What can a police officer stop a suspect for DUI?

A police officer may lawfully stop a vehicle in Oregon if he or she has reasonable grounds to do so. According to Oregon law, an officer who arrests someone for driving while under the influence of intoxicants must submit a report explaining what reasonable grounds the officer had for believing the driver was under the influence of intoxicants. Erratic driving, excessive speeding, or any unusual behavior may be considered reasonable grounds for an officer to stop a driver. No vehicle can be stopped by police without reasonable suspicion or probable cause of a traffic offense or crime.

Can a DUI conviction be expunged in Oregon?

A DUII conviction in Oregon cannot be expunged.

What is the law for underage drinking and driving in Oregon?

There is zero tolerance in Oregon for any blood alcohol level when a driver is under the age of 21. Therefore, a person who is under the age of 21 commits the offense of driving under the influence of intoxicants if he or she has any alcohol in the blood at all. If the person is under 18, the person will be subject to charges in a juvenile court. Drivers between the ages of 18 and 21 will face the same penalties for DUII that an older adult would.

Can a person receive a DUI for being on drugs?

A person can still be charged with DUII in Oregon if the person is impaired by prescription drugs. Although a person may be taking prescription drugs for a particular condition, the prescription drugs can still hurt a person’s ability to operate a vehicle. This is why someone can still be charged with DUII, even in the case of impairment caused by prescription drugs.

Can you receive a DUI in Oregon if the vehicle was not moving?
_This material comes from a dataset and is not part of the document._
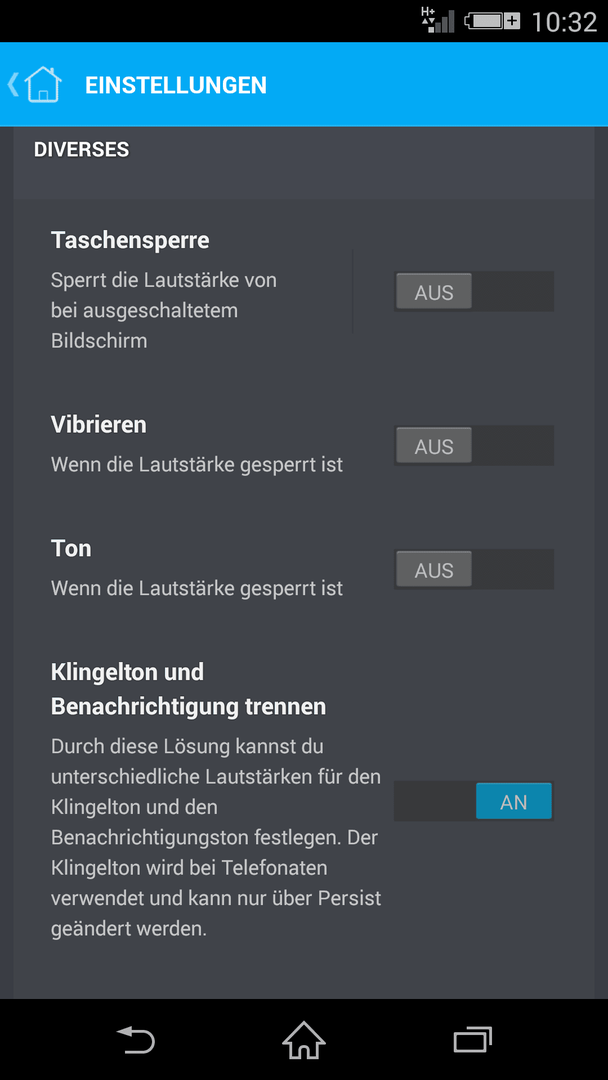The height and width of the screenshot is (1080, 608).
Task: Disable Klingelton und Benachrichtigung trennen switch
Action: [x=474, y=801]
A person in Oregon can be stopped and arrested for DUII even if the vehicle is not moving. This applies as long as the vehicle is on public premises or a highway in Oregon. An arresting officer still must have reasonable grounds for the stop and the arrest.
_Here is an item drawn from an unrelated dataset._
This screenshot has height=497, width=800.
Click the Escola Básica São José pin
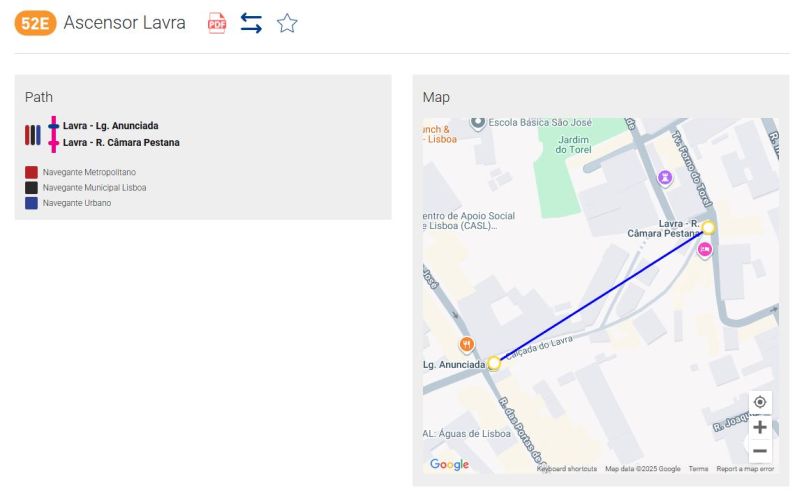[x=478, y=123]
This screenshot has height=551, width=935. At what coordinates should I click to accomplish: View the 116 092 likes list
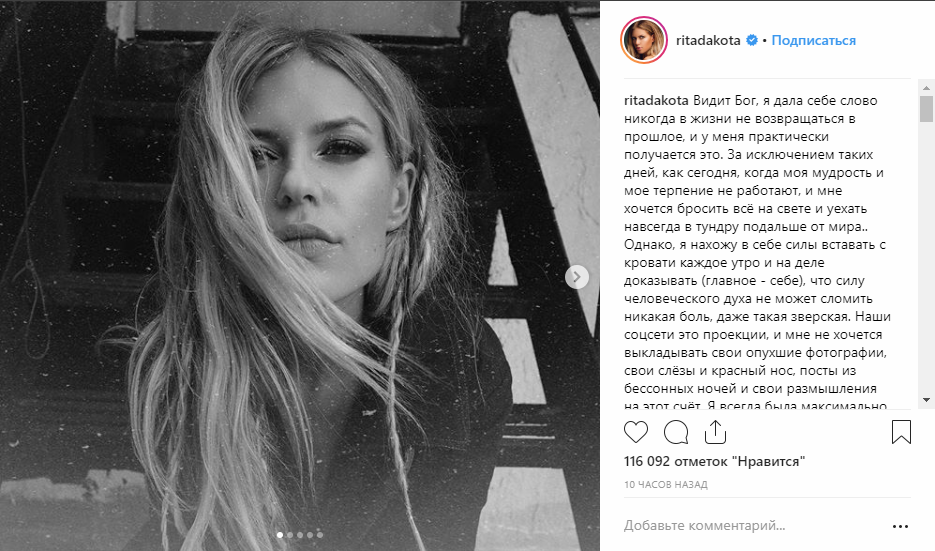[714, 461]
Can an individual refuse a breath or chemical test?

Anyone who operates a vehicle on public premises or the highways of Oregon is said to have given implied consent to breath tests, blood tests, urine tests, and field sobriety tests. A person has the right to refuse any of these tests. An officer must inform the person of the consequences of refusing the test. If a person refuses a test, the refusal may be offered as evidence against the person in any criminal or civil action arising out of an allegation of driving while under the influence of intoxicants. Therefore, a person does not have to give a blood or urine sample. Also, a person does not have to a field sobriety tests. However, any refusal may be offered against the person as evidence.